Project summary: Enabling Studies Program

In vivo human therapeutic cell tracking using a [19F]-perfluorocarbon cellular MRI contrast agent: Phase I feasibility and preliminary safety trial


Oct 14, 2016 to May 31, 2017





  • Newly developed MRI techniques to track APCbased vaccines in the human body
  • First time in Canada that the fate of injected therapeutic immune cells will be tracked in humans



About the project


Recently, immune-based therapies have been developed that control cancer progression. One approach is to target tumours with a tumour specific protein (antigen) vaccine. Immune cells, known as antigen presenting cells (APC), when loaded with a tumour antigen, activate other immune cells to specifically kill tumour cells. Cellbased cancer vaccine immunotherapy (CCVI) has shown potential for improvements in markers of tumour progression, quality of life and survival of treated patients. Yet CCVI has not met expectations of progression free survival, a goal that remains an unmet medical need. Thus, improvements to cancer vaccines are needed including the optimization of APC-based vaccine delivery to the immune system.


An important method now possible with MRI is the non-invasive tracking of transplanted therapeutic cells in patients undergoing treatment. In an immunotherapy setting, tracking infused optimized or engineered immune cells will confirm they localize to their intended target site, inform quantitatively on their number, persistence and viability thereby providing biomarkers predictive of therapeutic outcome in real time.

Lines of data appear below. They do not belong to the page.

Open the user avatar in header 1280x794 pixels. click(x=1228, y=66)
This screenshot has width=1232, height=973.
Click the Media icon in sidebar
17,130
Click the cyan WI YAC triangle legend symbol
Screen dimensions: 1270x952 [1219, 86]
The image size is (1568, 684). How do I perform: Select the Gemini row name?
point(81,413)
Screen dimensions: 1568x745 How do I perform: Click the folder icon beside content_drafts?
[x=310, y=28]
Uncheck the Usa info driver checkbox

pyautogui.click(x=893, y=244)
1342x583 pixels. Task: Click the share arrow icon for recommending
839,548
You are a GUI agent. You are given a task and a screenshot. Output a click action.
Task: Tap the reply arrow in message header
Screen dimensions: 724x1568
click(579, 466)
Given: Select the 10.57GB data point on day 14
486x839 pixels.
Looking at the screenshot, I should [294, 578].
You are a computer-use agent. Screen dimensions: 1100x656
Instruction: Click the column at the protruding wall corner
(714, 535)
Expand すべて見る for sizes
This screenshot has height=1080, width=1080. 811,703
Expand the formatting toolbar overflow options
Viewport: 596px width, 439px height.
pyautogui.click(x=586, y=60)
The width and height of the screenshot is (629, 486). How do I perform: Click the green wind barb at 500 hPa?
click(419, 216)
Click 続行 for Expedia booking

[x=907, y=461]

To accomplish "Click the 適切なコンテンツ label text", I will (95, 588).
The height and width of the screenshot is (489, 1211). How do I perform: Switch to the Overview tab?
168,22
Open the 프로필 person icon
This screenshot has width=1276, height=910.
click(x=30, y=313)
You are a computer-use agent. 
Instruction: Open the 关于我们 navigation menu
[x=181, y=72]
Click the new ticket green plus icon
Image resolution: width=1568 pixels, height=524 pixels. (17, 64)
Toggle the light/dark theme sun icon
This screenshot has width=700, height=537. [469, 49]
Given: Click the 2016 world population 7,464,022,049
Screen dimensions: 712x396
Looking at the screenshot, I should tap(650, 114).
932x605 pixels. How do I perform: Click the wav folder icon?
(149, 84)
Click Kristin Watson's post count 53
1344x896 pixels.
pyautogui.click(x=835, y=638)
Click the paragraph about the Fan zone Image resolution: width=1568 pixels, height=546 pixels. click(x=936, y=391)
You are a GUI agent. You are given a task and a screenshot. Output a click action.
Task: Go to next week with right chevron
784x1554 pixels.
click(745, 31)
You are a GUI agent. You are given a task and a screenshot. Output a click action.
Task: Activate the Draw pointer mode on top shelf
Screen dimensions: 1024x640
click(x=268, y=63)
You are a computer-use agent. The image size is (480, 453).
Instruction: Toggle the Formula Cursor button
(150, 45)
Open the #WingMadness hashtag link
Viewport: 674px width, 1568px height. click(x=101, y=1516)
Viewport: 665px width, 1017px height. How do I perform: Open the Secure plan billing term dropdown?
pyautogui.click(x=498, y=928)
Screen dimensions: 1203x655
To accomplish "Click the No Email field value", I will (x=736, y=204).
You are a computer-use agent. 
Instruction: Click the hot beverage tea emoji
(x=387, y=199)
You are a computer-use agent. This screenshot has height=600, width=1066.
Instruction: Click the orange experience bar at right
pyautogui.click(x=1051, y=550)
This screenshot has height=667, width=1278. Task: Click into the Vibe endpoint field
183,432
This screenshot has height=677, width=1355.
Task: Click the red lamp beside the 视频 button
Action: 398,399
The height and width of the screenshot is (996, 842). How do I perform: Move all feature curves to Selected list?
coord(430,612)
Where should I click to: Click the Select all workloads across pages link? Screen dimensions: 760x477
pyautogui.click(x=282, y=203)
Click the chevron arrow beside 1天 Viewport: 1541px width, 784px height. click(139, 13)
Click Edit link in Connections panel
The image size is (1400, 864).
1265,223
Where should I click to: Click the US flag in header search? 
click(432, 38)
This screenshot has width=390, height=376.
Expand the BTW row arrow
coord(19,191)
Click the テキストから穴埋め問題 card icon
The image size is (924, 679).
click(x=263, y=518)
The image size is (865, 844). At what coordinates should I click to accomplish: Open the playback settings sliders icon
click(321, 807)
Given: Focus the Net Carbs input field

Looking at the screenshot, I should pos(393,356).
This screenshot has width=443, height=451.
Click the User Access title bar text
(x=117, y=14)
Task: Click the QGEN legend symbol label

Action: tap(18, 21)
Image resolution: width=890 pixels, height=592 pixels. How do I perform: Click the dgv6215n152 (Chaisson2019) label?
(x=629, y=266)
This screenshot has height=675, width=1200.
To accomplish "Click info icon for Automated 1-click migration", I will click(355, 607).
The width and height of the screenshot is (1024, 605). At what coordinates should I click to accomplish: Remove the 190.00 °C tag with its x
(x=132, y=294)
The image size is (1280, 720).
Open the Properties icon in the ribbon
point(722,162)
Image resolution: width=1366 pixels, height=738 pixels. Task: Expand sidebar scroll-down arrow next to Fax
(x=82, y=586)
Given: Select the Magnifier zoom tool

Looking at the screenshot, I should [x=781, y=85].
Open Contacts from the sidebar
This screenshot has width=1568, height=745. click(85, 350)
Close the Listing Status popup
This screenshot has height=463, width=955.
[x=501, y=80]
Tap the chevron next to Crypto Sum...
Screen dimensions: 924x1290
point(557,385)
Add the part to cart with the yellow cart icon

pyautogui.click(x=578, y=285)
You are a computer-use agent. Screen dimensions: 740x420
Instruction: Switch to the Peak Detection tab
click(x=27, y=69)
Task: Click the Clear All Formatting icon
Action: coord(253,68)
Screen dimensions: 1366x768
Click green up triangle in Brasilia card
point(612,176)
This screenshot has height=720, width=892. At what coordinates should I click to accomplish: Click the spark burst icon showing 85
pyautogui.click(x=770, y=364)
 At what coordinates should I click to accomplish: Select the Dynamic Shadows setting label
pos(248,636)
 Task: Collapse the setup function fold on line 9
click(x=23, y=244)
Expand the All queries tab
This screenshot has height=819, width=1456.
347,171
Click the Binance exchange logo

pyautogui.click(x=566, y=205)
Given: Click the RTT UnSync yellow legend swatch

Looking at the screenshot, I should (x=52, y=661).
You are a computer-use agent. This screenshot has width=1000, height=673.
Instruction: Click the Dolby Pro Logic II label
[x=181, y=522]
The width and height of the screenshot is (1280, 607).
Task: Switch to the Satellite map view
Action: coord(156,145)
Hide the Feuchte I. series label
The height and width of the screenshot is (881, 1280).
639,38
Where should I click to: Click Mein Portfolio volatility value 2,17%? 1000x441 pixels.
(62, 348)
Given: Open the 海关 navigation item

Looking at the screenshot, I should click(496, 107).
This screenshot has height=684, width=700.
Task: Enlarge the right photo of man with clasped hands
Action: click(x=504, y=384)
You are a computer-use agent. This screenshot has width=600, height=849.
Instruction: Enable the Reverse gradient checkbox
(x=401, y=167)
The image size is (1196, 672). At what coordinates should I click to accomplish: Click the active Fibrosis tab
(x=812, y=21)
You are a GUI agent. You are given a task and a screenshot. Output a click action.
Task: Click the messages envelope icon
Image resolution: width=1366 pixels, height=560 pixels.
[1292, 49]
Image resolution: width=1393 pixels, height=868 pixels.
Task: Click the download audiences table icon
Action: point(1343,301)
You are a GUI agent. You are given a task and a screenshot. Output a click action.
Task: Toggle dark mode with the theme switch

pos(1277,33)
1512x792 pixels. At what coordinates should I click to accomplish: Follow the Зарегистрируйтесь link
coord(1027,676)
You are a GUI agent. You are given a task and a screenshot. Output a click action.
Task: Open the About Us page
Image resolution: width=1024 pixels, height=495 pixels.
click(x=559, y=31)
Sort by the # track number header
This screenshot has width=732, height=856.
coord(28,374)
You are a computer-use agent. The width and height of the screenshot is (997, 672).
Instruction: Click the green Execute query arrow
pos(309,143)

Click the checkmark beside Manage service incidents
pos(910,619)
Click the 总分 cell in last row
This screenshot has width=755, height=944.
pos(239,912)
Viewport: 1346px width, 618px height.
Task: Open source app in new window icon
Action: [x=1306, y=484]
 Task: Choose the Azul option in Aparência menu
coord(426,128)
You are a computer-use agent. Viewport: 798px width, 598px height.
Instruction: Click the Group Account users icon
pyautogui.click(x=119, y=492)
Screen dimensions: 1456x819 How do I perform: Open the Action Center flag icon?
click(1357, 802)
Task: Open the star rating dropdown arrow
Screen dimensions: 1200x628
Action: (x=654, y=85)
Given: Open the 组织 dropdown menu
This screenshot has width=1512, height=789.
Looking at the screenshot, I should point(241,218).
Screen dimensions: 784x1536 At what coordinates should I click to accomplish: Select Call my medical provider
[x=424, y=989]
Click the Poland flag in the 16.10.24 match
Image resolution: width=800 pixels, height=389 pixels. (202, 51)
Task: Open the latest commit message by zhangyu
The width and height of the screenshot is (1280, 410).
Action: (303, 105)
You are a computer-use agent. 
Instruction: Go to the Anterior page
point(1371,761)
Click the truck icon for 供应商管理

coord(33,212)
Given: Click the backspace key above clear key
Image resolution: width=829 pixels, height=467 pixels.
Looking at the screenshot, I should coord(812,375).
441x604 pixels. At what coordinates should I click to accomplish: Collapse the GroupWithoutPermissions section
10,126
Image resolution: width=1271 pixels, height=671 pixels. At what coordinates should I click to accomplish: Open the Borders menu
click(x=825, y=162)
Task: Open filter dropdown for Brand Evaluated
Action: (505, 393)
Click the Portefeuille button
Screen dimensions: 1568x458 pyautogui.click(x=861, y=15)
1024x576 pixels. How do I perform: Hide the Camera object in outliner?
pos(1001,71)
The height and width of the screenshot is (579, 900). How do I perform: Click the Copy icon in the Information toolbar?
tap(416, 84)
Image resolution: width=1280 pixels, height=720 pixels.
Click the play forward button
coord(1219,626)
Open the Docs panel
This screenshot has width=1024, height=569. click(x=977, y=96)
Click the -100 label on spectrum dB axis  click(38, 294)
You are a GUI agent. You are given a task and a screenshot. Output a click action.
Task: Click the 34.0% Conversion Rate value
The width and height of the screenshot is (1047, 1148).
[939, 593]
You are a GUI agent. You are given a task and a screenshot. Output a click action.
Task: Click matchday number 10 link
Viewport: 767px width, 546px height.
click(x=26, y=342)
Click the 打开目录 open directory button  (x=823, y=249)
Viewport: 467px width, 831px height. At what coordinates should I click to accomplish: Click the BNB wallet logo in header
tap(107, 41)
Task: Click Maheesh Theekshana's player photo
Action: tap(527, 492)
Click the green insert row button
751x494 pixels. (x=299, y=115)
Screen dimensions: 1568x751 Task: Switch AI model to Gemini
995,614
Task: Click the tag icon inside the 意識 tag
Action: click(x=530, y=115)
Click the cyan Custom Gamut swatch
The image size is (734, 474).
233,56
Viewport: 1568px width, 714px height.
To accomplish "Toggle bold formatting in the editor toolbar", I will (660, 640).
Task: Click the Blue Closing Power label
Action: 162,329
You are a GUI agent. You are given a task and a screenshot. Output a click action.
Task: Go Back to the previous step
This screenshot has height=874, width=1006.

To do this, the team developed magnetic resonance imaging (MRI) techniques to track APC-based vaccines in the human body. This will determine if the APC-based vaccine reaches immune tissues and the tumour, whether sufficient numbers of the vaccine APC are present to stimulate successful tumour cell killing and how long the vaccine APC persist in a cancer patient. To distinguish cancer vaccine APC from the surrounding tissue the APC are labeled with a contrast agent. The contrast agent creates a MRI detectable signal wherever these labeled cells are located. It remains to be proven whether injected therapeutic cells actually reach their intended target (lymphoid organs or tumour) in ample numbers to create an effective anti-tumour response.


This project will determine the feasibility and safety of using perfluorocarbon nanoemulsion (Cell Sense [CS-1000]) as a contrast agent to assess delivery of APC-based vaccines in humans. This will be the first time in Canada that the fate of injected therapeutic immune cells will be tracked in humans, a technology that is applicable to the treatment of many cancers. Providing a diagnostic biomarker will allow physicians to make real time assessments of therapy and adjust patient treatment accordingly.